**Provided records:**
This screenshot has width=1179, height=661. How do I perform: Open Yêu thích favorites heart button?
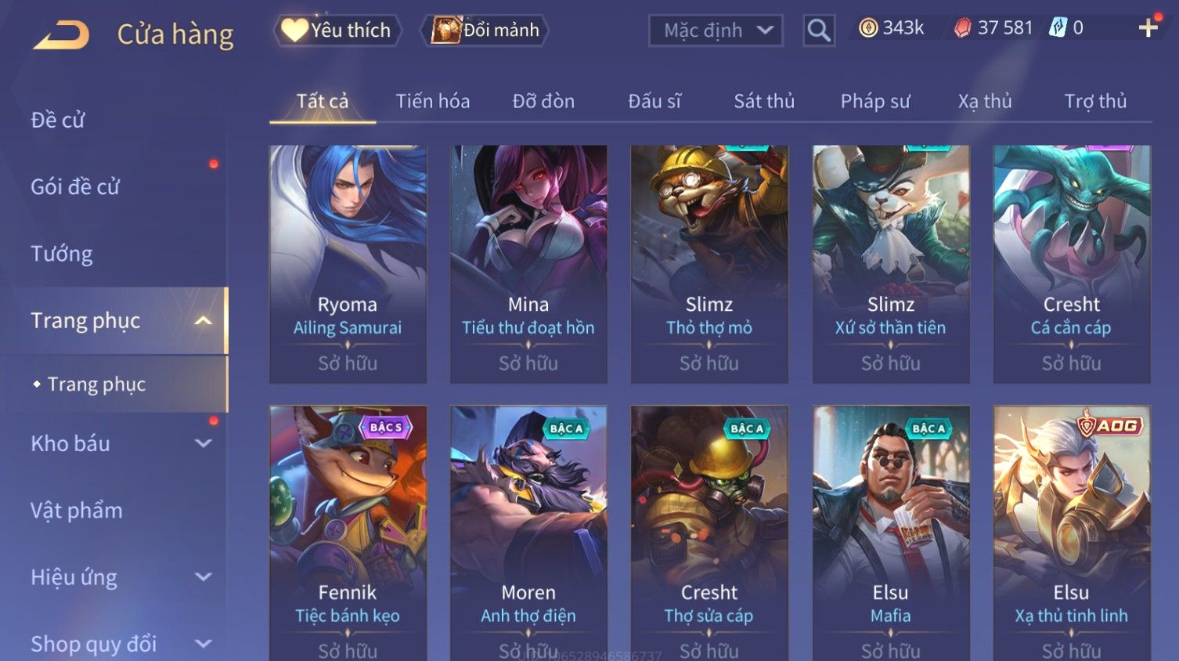(x=337, y=31)
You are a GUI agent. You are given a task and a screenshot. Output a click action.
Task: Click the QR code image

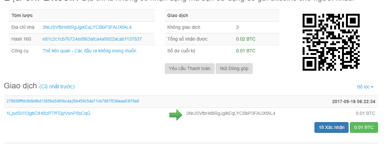click(x=331, y=42)
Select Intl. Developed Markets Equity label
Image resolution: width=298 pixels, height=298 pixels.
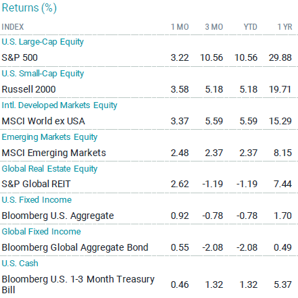point(59,105)
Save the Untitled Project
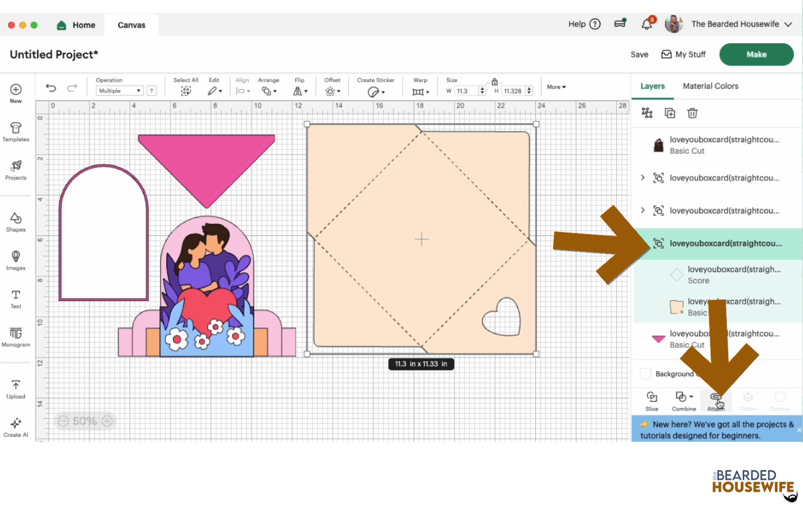This screenshot has height=511, width=803. click(638, 54)
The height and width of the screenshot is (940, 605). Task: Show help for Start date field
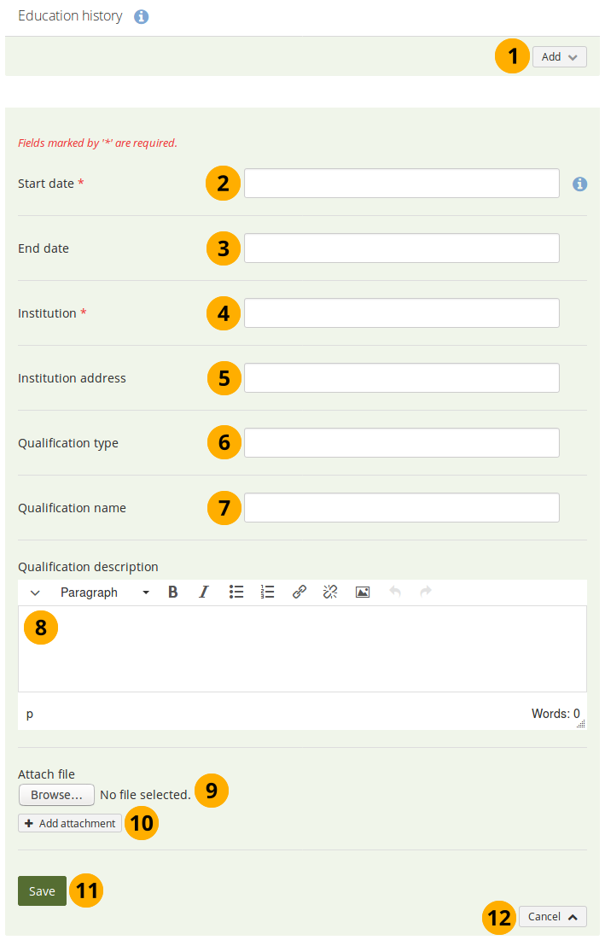tap(580, 184)
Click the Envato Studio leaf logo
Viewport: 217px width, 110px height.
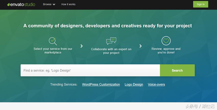8,5
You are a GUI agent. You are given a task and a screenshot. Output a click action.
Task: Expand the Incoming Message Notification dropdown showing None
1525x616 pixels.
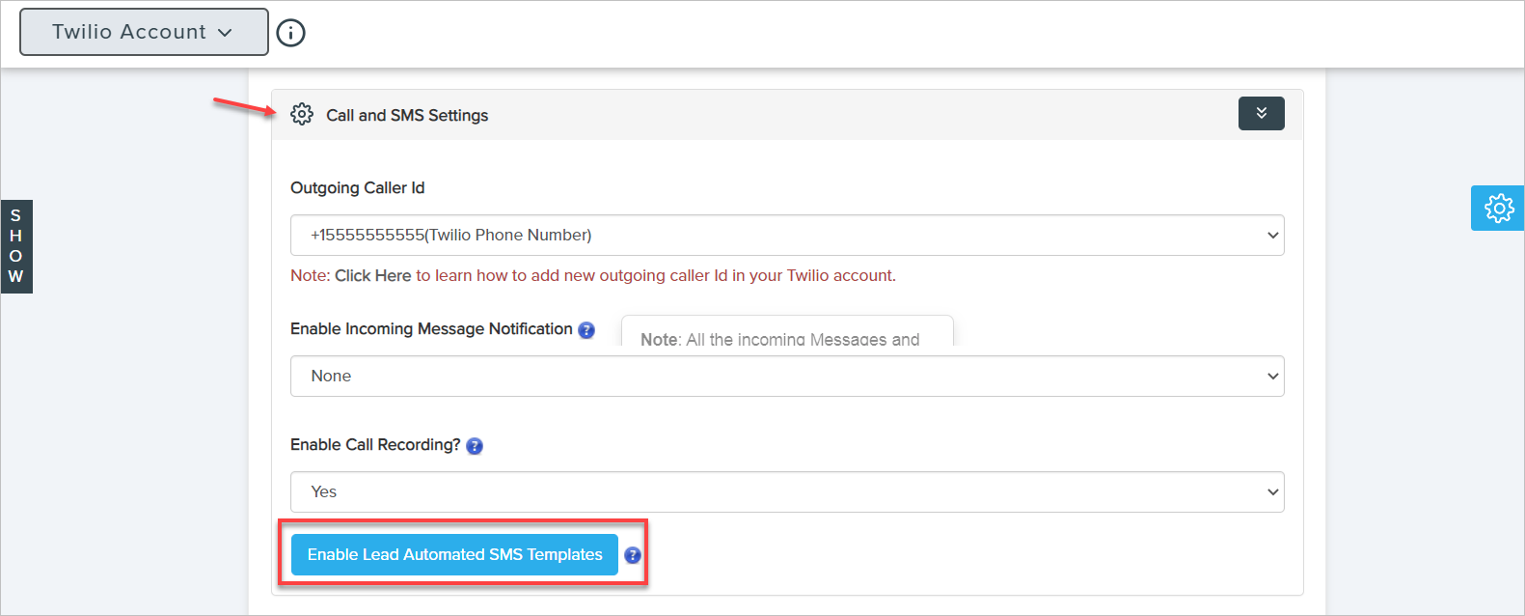point(786,377)
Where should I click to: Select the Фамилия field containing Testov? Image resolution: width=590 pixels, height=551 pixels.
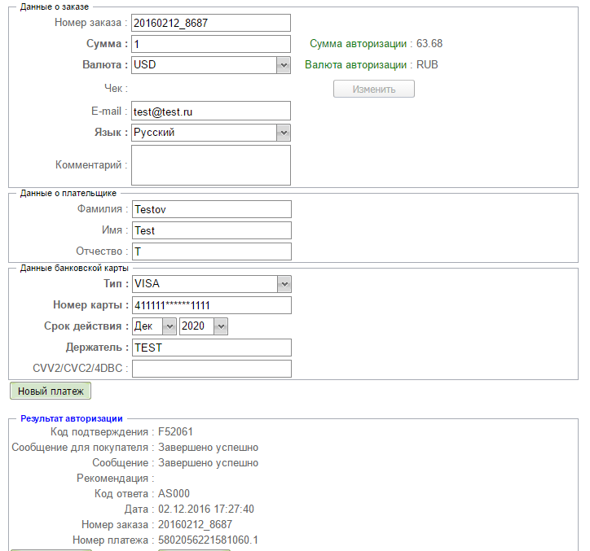[210, 209]
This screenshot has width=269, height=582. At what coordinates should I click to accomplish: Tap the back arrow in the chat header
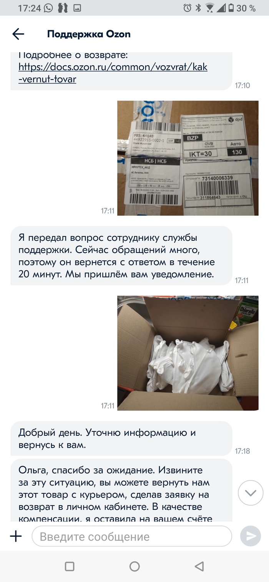pyautogui.click(x=18, y=34)
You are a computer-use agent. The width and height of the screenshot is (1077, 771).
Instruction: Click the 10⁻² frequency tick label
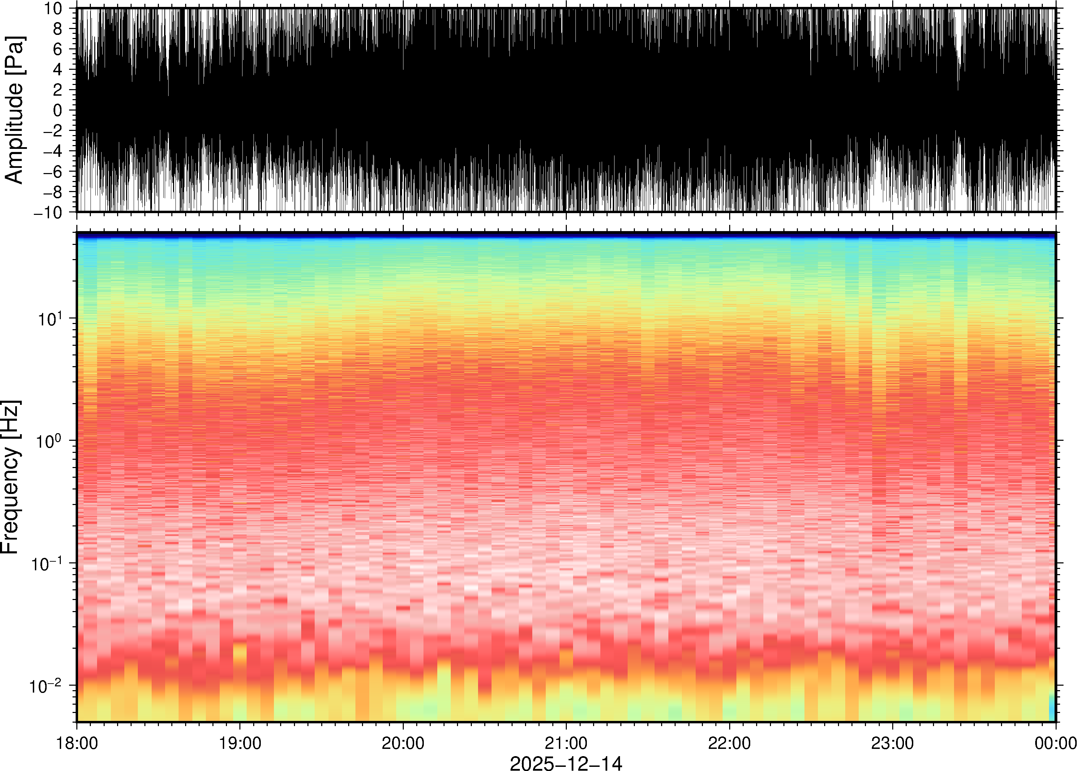[x=46, y=686]
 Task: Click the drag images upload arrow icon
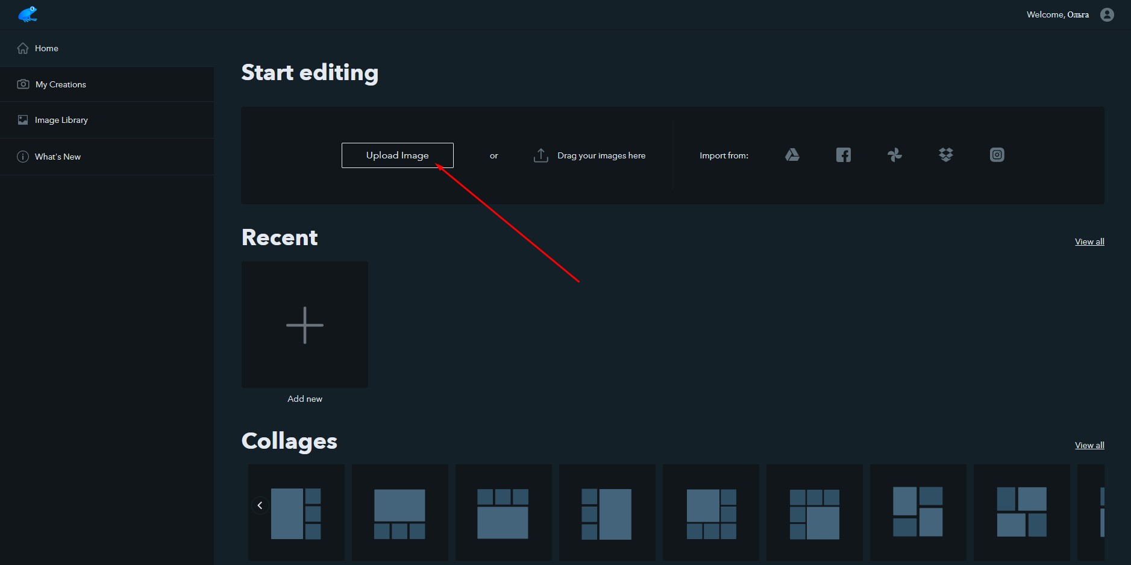pyautogui.click(x=541, y=155)
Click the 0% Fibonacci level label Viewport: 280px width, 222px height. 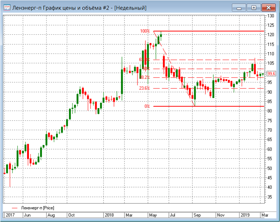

**Given exercise:**
Convert the material above into a JSON list of strings with one string per line, skipping blank lines and leaving out the pictures.

**Solved exercise:**
[
  "This screenshot has width=1179, height=661. How do I perform: Open Yêu thích favorites heart button?",
  "(x=337, y=31)",
  "You are a GUI agent. You are given a task and a screenshot. Output a click action.",
  "Task: Click the QR code image",
  "click(x=331, y=42)",
  "Select Intl. Developed Markets Equity label",
  "Image resolution: width=298 pixels, height=298 pixels.",
  "point(59,105)",
  "Save the Untitled Project",
  "This screenshot has height=511, width=803. click(638, 54)",
  "The height and width of the screenshot is (940, 605). Task: Show help for Start date field",
  "tap(580, 184)",
  "Click the Envato Studio leaf logo",
  "Viewport: 217px width, 110px height.",
  "8,5",
  "You are a GUI agent. You are given a task and a screenshot. Output a click action.",
  "Task: Expand the Incoming Message Notification dropdown showing None",
  "1525x616 pixels.",
  "point(786,377)",
  "Where should I click to: Select the Фамилия field containing Testov? Image resolution: width=590 pixels, height=551 pixels.",
  "[210, 209]",
  "This screenshot has width=269, height=582. At what coordinates should I click to accomplish: Tap the back arrow in the chat header",
  "pyautogui.click(x=18, y=34)",
  "You are a computer-use agent. The width and height of the screenshot is (1077, 771).",
  "Instruction: Click the 10⁻² frequency tick label",
  "[x=46, y=686]",
  " Task: Click the drag images upload arrow icon",
  "pyautogui.click(x=541, y=155)",
  "Click the 0% Fibonacci level label Viewport: 280px width, 222px height. "
]